“Mejor dirigirse a hombres de genio sin fe que a creyentes sin talento”. Esta frase recoge en sí misma todo el pensamiento del sacerdote Marie-Alain Couturier.
Nacido en 1897 en Montbrison (Loire), este hombre de fe volcado en el arte hizo, en vísperas de la Segunda Guerra Mundial, una constatación alarmante.
El arte cristiano se encontraba, según él, en un estado deplorable y reflejaba el espíritu general de la Iglesia católica, en vías de perderse.
Si los siglos pasados habían sabido ofrecer lo mejor para la gloria de Dios, existe la obligación de constatar que la Iglesia ha relegado las cuestiones estéticas a un segundo plano o se dirige a artistas mediocres.
Fortalecido por esta observación, el sacerdote Couturier quiso devolver al espacio de culto su importancia, reconciliando de una vez por todas al genio artístico contemporáneo con el arte cristiano, en la voluntad de volver a estrechar los lazos con la belleza.
Pero ¿cómo iniciar a los fieles y al clero en el arte contemporáneo? La revista L’art Sacré, lanzada en 1935 por Raymond Pichard, fue el punto de partida de esta gran aventura artística.
Retomada en 1937 por el sacerdote Couturier y su hermano dominicano, el sacerdote Régamey, la revista ofreció espacio al arte profano para formar al clero y a los fieles en las obras maestras del tiempo.
Un encuentro decisivo consolidó la intuición: entre el 1940 y el 1945, el sacerdote Couturier viajó por Estados Unidos y se encontró con grandes artistas como Chagall y Dalí.
Sin embargo, su encuentro más bello, que desembocaría en una extraordinaria amistad, fue precisamente con Fernand Léger.
El dominicano fue subyugado por su talento como artista y por la fuerza espiritual que emanaba de sus obras.
Él comprendió entonces que la pintura -tanto figurativa como abstracta- puede llevar dentro de sí una fuerza espiritual casi religiosa.

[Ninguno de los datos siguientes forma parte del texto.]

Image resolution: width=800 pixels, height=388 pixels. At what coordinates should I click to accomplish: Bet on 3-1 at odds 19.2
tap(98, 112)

Léger, quien también estaba entusiasmado por el encuentro con Couturier, estaba listo para seguirlo a París para trabajar con él.
El contexto, además, era propicio: después de la guerra, Francia que padeció numerosos daños, necesitaba nuevas iglesias.
El primer proyecto importante que hubiera hecho creíble la obra de Alain Couturier hubiera sido la iglesia de Notre-Dame-de-Toute-Grâce en el altiplano de Assy.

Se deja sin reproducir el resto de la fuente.